その日は朝から屋敷の中がざわざわしていた。令嬢のグレイスは細かな作業などはあるはずがないが、屋敷のひとたちは朝から仕事に大わらわだろう。
 パーティー会場の装飾やセッティング、料理の手配や仕込み……パーティーは夜からだが、支度は朝から、いや、もう前々からされていたことだってあるだろう。グレイスはその様子を眺めつつ、思った。
 自分はたくさんのひとたちの世話になっている。それは自分がこの家の、アフレイド家の令嬢だからであるに決まっているけれど、そうであれば、自分もその役目を果たすべきなのではないか、と。そういう想いが生まれていた。

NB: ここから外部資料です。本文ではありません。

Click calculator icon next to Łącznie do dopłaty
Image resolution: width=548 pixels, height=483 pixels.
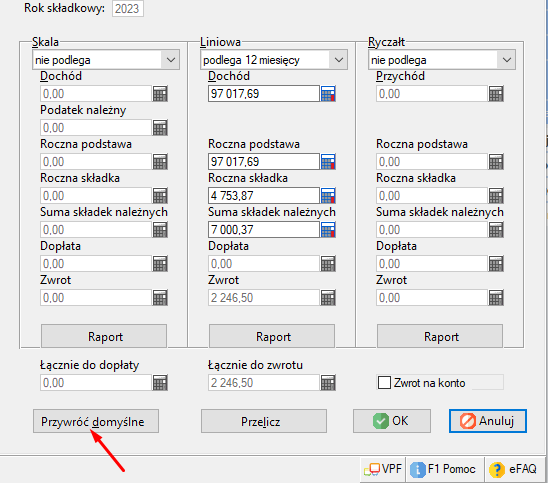pyautogui.click(x=160, y=383)
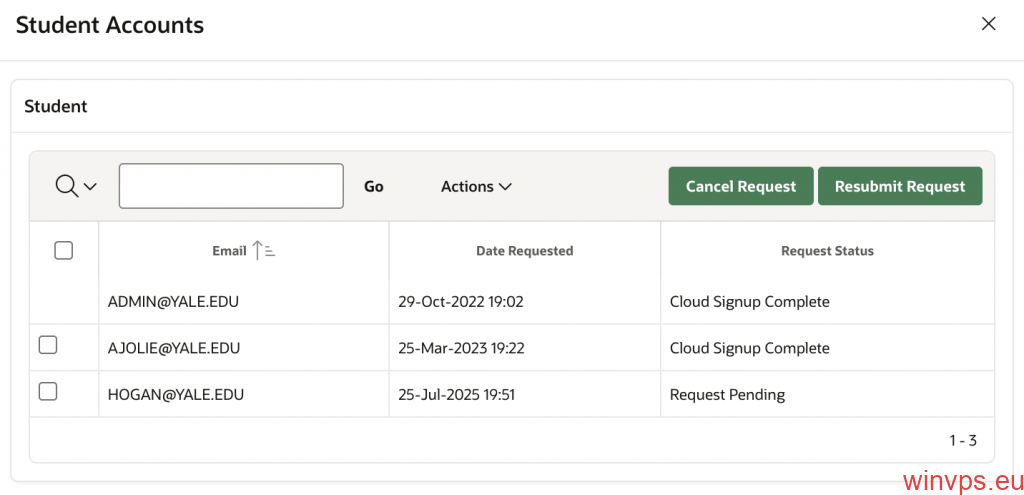
Task: Select the Request Pending status cell
Action: 827,394
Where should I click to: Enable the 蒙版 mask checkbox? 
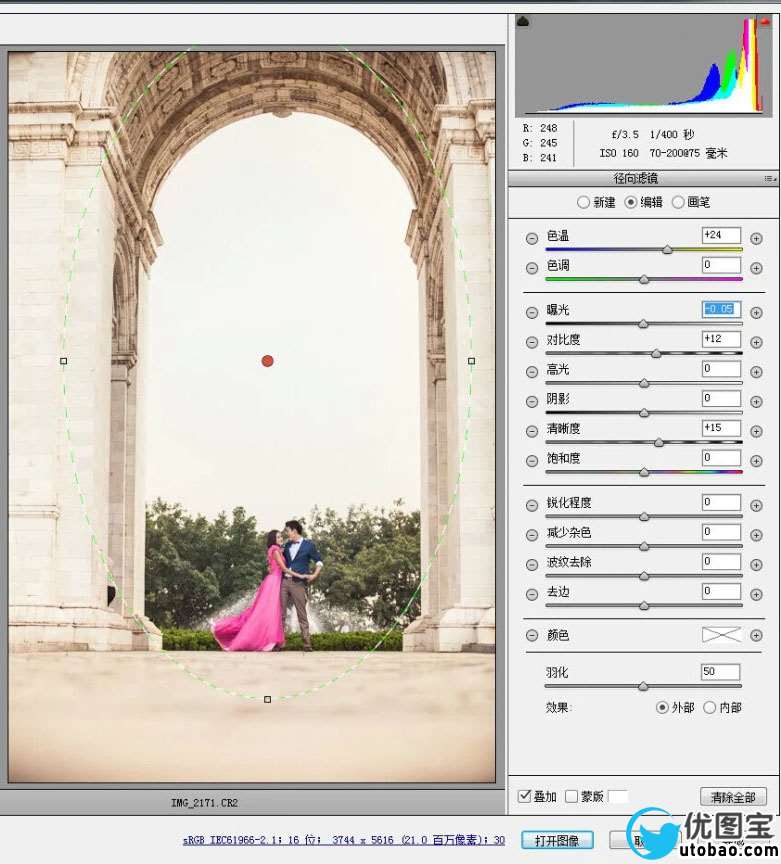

 フレンが昨日伝えてくれたことから安心できて、自分が不安な気持ちだけではなく、よそに目を向ける余裕ができたからかもしれない。
 そうであれば、自分の『役目』はこのアフレイド家の存続なのであった。婿養子を迎えて、子供、できれば世継ぎになる男の子が理想的だが、そういう存在を作って、アフレイド家を存続させていていく。繁栄もさせられればもっと良い。
 そうでなければ父や親族が困るだけではなく、今、支度をしてくれている使用人だって路頭に迷ってしまうのだ。
 それなら、自分の中にあるひとつの恋なんてしまっておいて、家のために尽くすべきなのだろうか。そうすると決めてしまう気持ちはまだないけれど、選択肢のひとつとしては浮かぶようになっていたのだ。